- Directed by: Jean-Marie Straub Danièle Huillet;
- Written by: Cesare Pavese Danièle Huillet Jean-Marie Straub
- Produced by: Danièle Huillet Jean-Marie Straub
- Starring: Olimpia Carlisi
- Cinematography: Saverio Diamante Giovanni Canfarelli Modica
- Release date: 7 November 1979;
- Running time: 104 minutes
- Country: Italy
- Language: Italian

= From the Clouds to the Resistance =

1979 film

From the Clouds to the Resistance (Dalla nube alla resistenza, literally From the Cloud to the Resistance) is a 1979 Italian drama film directed by Danièle Huillet and Jean-Marie Straub.

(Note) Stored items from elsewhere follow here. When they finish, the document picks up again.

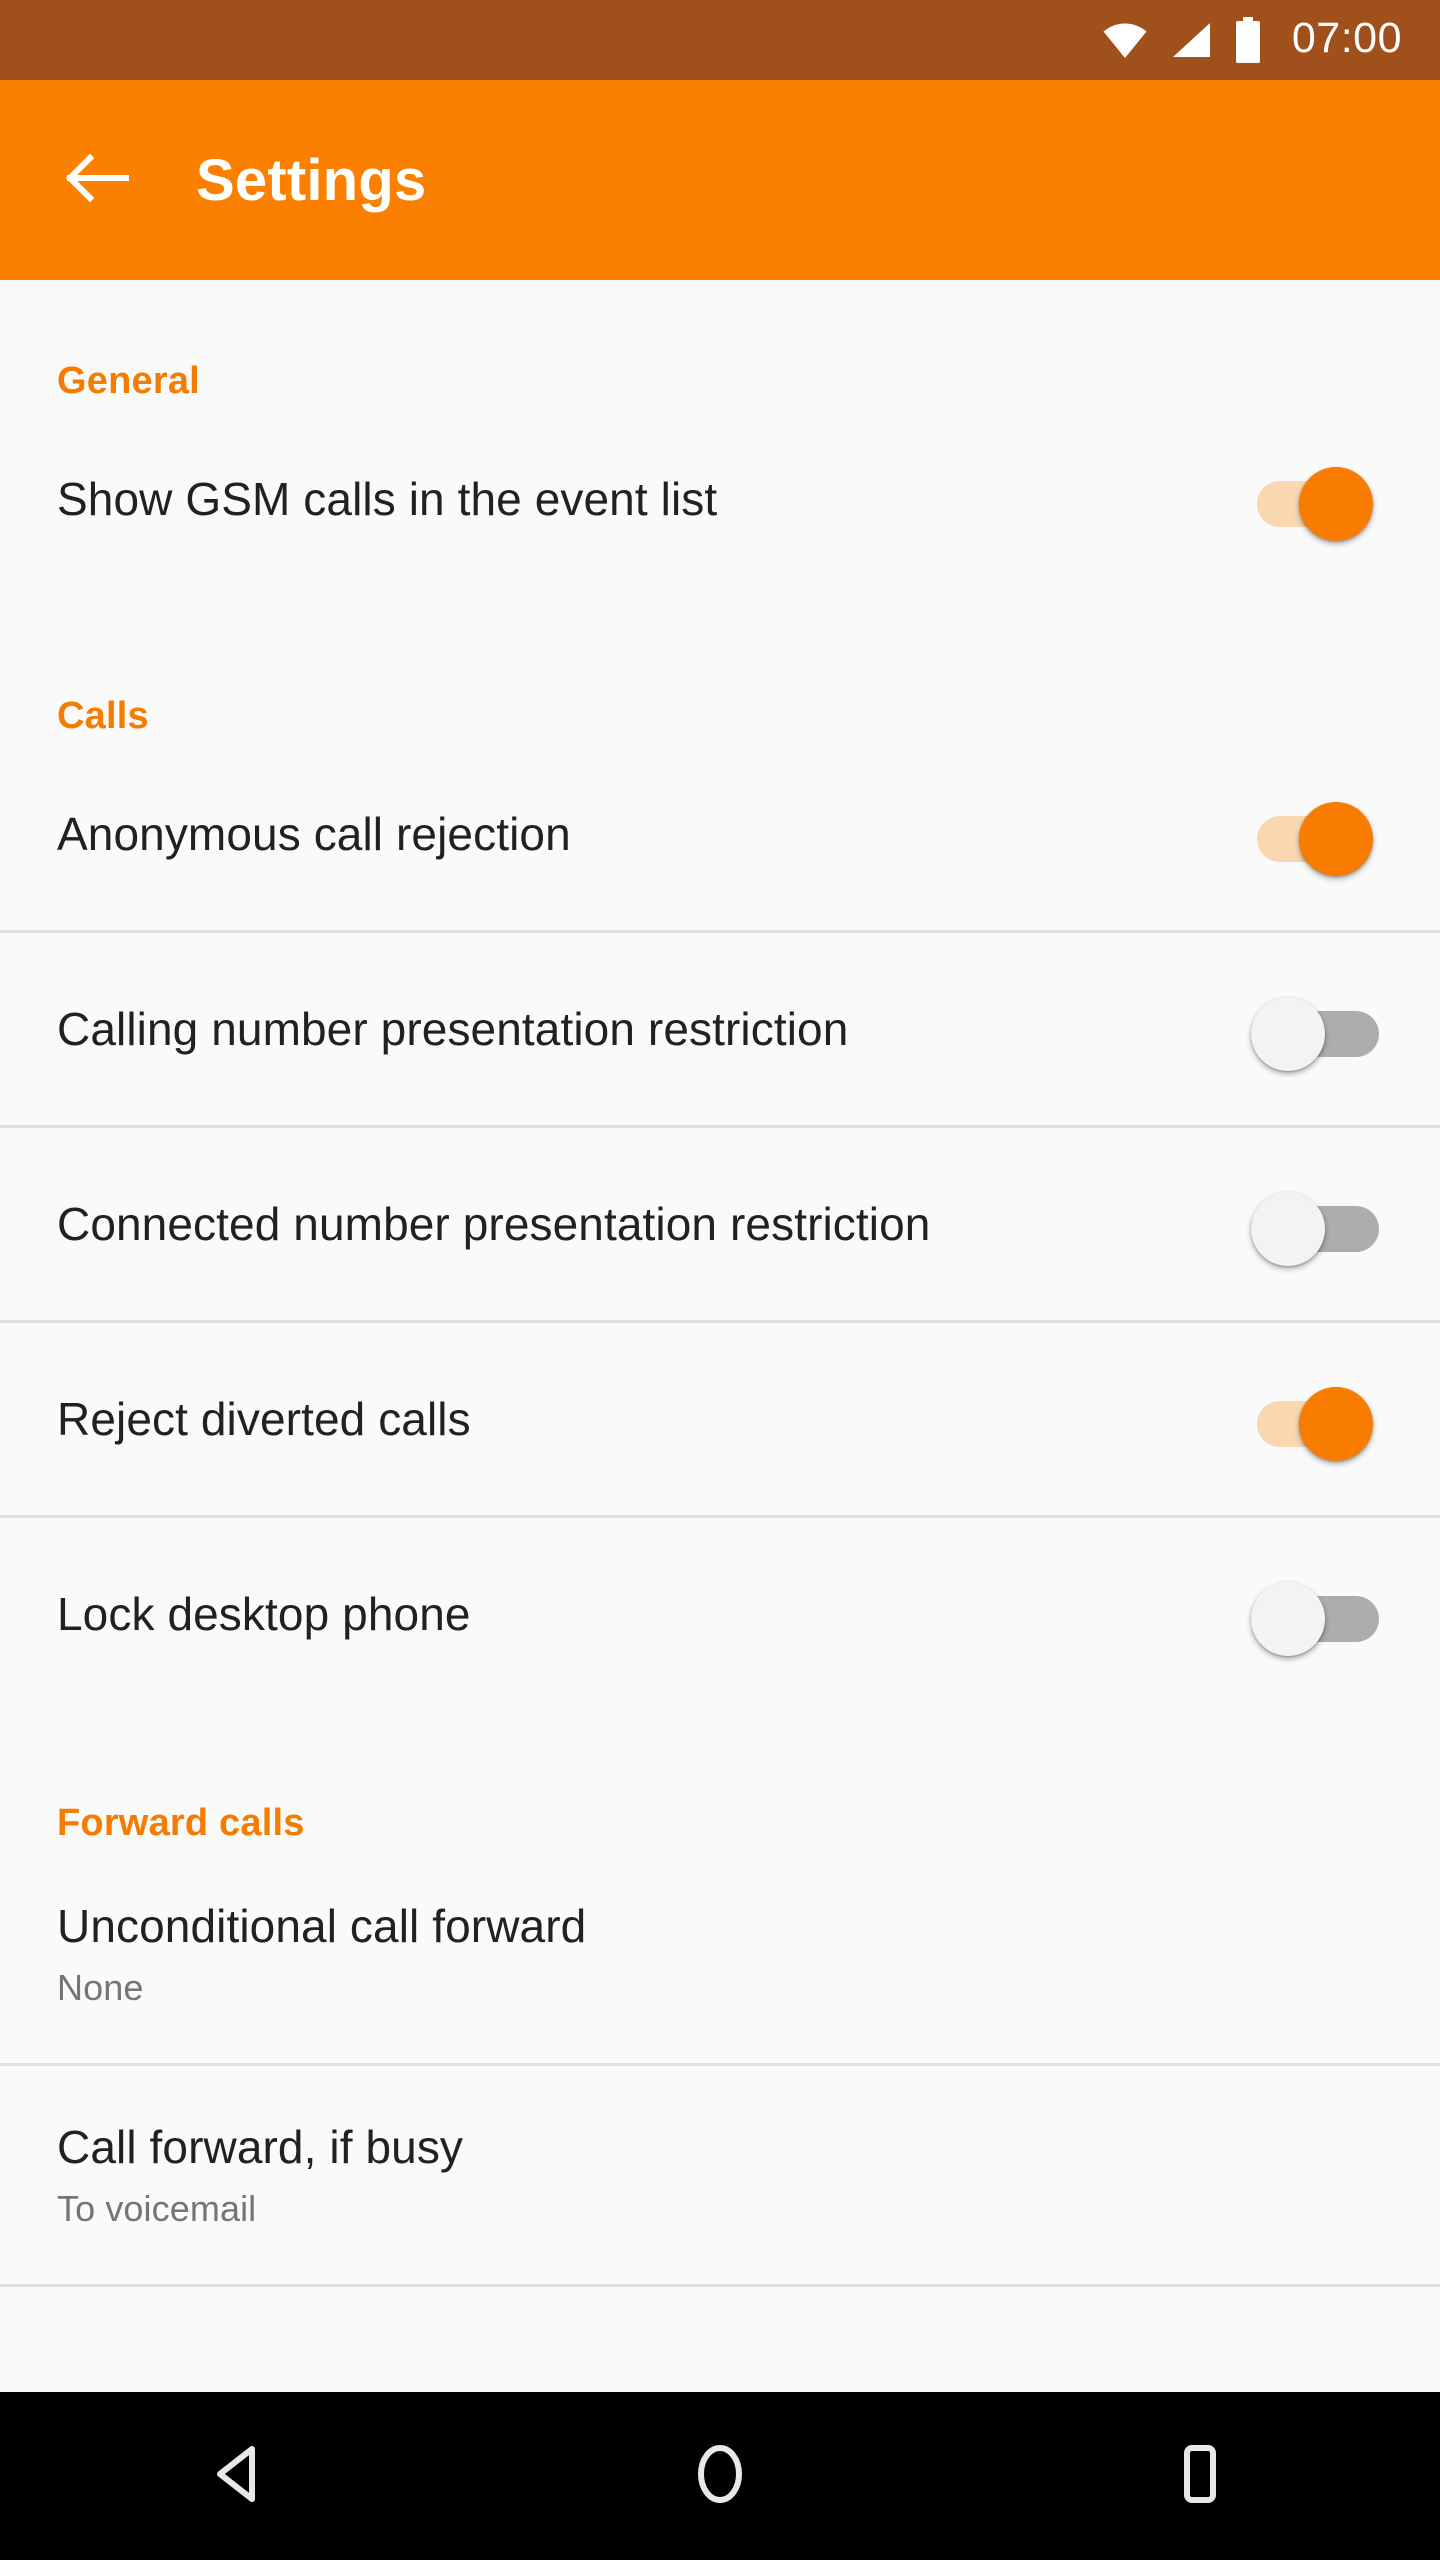 This screenshot has height=2560, width=1440. Describe the element at coordinates (1191, 40) in the screenshot. I see `cellular-signal-icon` at that location. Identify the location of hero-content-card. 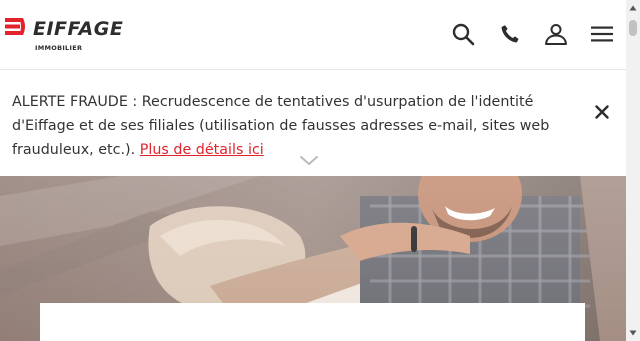
(312, 322).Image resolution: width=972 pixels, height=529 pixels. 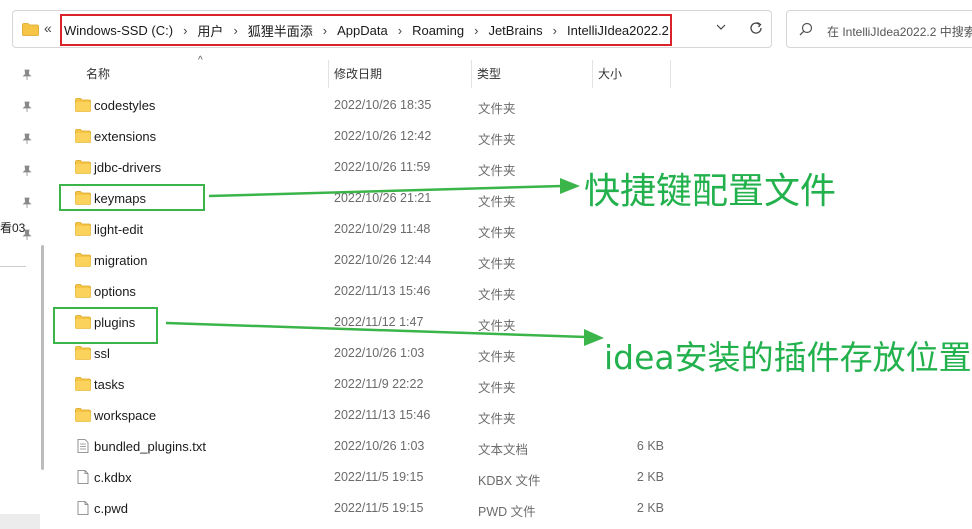 What do you see at coordinates (150, 446) in the screenshot?
I see `file-name: bundled_plugins.txt` at bounding box center [150, 446].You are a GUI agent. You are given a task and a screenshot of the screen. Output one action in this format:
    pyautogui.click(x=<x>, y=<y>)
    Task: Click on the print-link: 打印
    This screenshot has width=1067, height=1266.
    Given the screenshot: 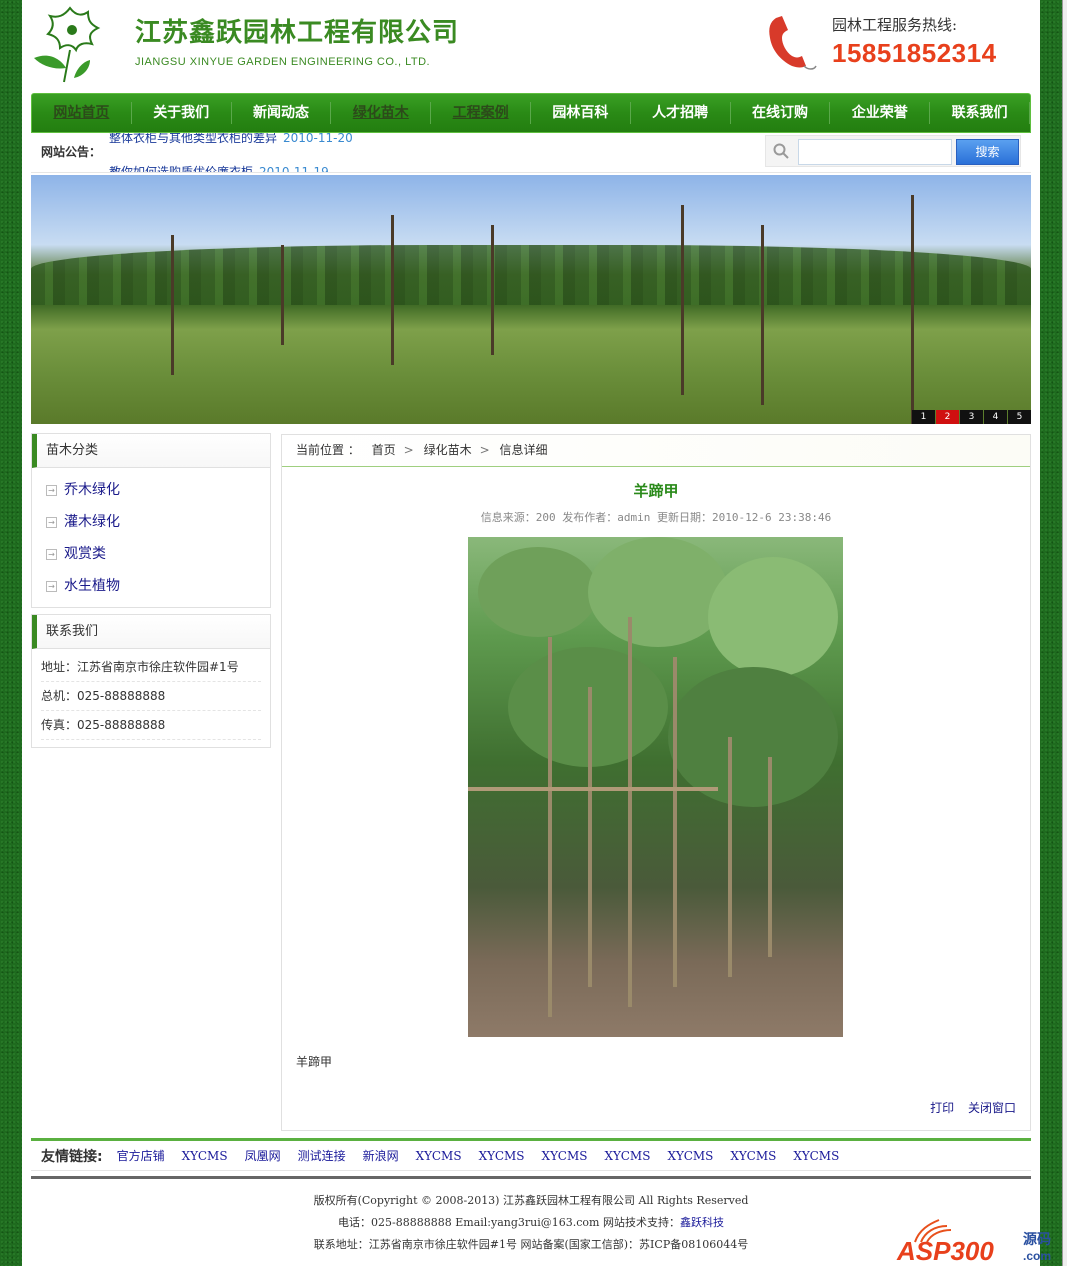 What is the action you would take?
    pyautogui.click(x=942, y=1108)
    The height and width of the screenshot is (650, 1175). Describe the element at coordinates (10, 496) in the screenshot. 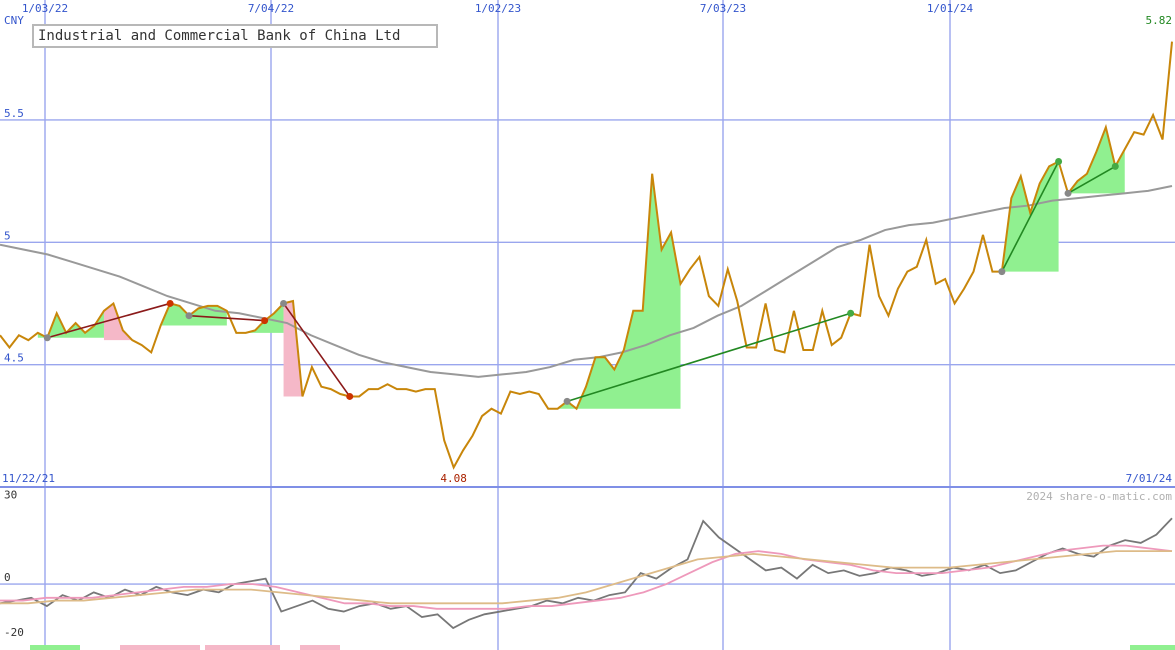

I see `oscillator-tick-label: 30` at that location.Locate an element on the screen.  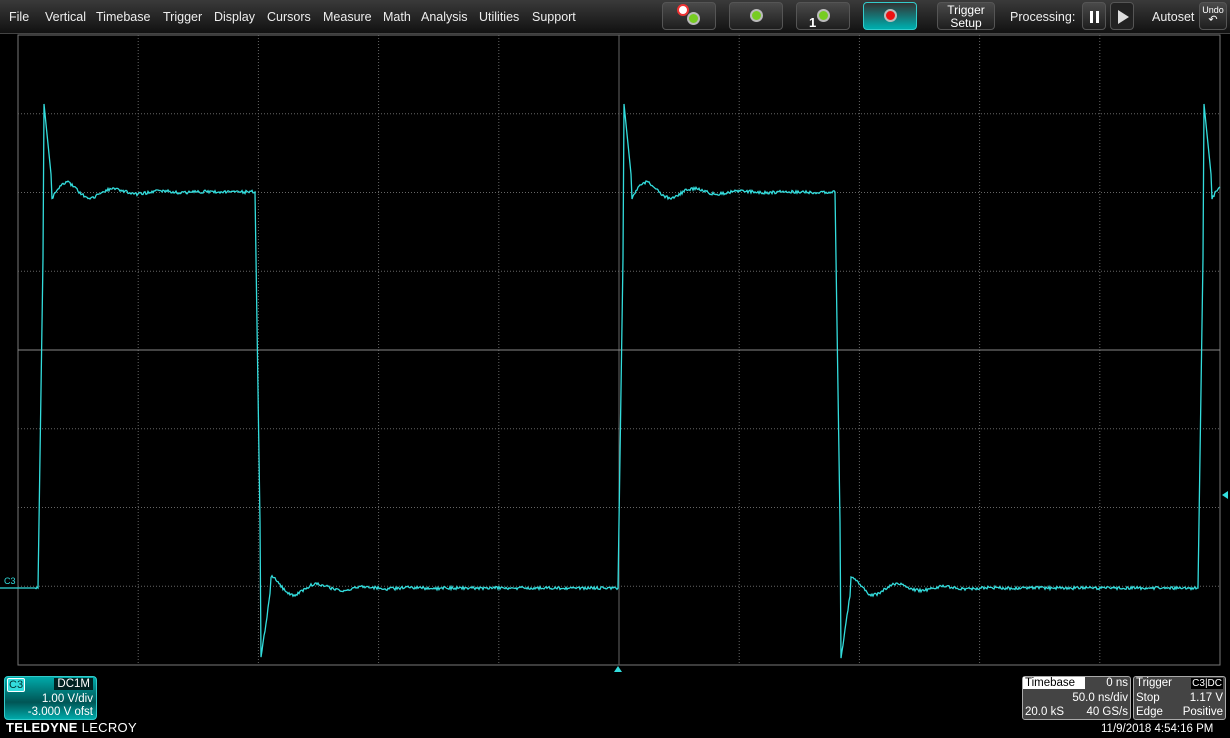
processing-label: Processing: is located at coordinates (1042, 17).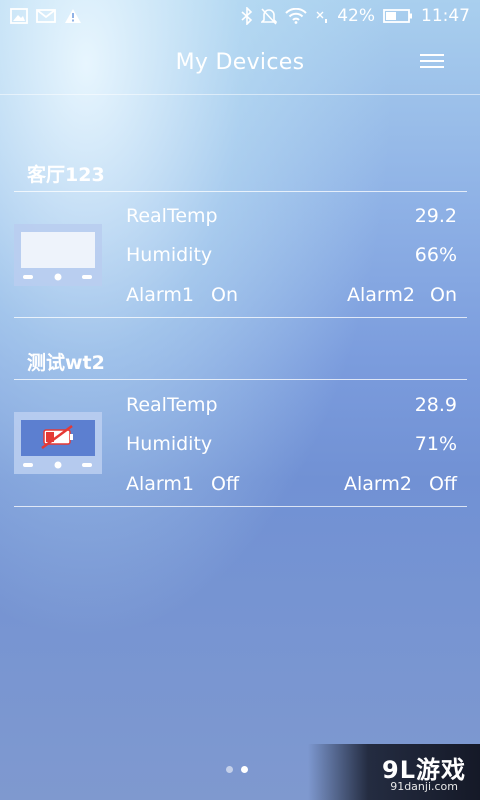 This screenshot has width=480, height=800. What do you see at coordinates (224, 295) in the screenshot?
I see `alarm1-value: On` at bounding box center [224, 295].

It competed in the Un Certain Regard section at the 1979 Cannes Film Festival.

==Cast==
- Olimpia Carlisi - The Cloud
- Guido Lombardi - Issione
- Gino Felici - Ippoloco
- Lori Pelosini - Sarpedonte
- Walter Pardini - Edipo
- Ennio Lauricella - Tiresia
- Andrea Bacci - 1st hunter
- Loris Cavallini - 2nd hunter
- Francesco Ragusa - Litierse
- Fiorangelo Pucci - Eracle
- Dolando Bernardini - Father
- Andrea Filippi - Son
- Mauro Monni - The Bastard
- Carmelo Lacorte - Nuto
- Mario di Mattia - Cinto

==Plot==
- Part One: Six stories taken from Cesare Pavese's Dialoghi con Leucò.
Philosophical conversations between mythological characters including Nephele/The Cloud (Olimpia Carlisi) and Issione/Ixion (Guido Lombardi), Ippòloco/Hippolochus (Gino Felici) and Sarpedonte/Sarpedon (Lori Pelosini), Edipo/Oedipus (Walter Pardini) and Tiresias (Ennio Lauricella), two hunters (Andrea Bacci and Lori Cavallini) discussing reincarnation of humans punished by the gods, Litierse/Lityerses and Eracle/Heracles (Francesco Ragusa and Fiorangelo Pucci), and a father and son (Dolando Bernardini and Andrea Filippi) who are burning a fire as an annual sacrifice to the land.

- Part Two:
Taken from Cesare Pavese's La luna e i falò.
After WWII, the emigrant 'The Bastard' (Mauro Monni) comes back to his village in the Langhe (northern Italy) to find that everyone he knew has died and the war has deeply changed relationships between people.